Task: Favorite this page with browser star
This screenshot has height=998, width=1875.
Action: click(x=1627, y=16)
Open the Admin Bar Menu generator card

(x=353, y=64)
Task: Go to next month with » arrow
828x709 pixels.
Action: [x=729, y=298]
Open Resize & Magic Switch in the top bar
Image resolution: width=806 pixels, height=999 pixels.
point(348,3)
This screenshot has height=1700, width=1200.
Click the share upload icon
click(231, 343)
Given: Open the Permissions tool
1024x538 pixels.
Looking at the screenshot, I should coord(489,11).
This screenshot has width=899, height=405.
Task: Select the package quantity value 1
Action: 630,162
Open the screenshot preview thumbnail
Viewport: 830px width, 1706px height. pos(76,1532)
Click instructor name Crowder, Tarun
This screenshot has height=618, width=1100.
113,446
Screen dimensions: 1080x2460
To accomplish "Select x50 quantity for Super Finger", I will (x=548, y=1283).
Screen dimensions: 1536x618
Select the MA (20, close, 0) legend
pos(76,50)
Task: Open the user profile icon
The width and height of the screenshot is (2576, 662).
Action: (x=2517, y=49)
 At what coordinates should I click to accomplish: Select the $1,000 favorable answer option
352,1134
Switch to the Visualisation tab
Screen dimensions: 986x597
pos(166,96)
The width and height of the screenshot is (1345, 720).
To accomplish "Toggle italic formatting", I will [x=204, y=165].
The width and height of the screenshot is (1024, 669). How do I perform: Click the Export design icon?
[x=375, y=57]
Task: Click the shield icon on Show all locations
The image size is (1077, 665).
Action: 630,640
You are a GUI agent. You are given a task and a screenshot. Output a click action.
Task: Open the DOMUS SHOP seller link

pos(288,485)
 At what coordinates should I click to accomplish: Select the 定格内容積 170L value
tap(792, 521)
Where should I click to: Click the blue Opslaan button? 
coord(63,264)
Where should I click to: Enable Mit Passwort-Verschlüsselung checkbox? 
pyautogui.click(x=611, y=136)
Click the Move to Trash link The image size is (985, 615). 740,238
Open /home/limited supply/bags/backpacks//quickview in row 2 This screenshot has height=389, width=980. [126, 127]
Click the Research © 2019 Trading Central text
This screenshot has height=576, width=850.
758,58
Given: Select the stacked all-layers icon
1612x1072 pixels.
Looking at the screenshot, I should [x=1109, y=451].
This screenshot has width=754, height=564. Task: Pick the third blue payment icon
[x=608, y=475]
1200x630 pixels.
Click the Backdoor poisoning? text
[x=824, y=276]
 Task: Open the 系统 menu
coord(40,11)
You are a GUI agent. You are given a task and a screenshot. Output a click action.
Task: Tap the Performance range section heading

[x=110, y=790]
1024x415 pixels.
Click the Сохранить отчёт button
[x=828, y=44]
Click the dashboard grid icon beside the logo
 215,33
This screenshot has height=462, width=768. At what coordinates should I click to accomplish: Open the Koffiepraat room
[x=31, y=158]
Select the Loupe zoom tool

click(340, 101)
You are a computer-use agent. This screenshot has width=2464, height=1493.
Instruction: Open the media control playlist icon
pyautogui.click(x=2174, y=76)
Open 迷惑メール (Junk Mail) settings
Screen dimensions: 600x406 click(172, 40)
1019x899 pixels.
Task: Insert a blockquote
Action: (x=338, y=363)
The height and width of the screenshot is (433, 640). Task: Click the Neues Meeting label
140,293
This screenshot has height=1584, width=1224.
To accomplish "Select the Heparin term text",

*Problem statement*
Nothing but a number is required: the number of lines in the material holding the string "with".

*Solution to the problem*
2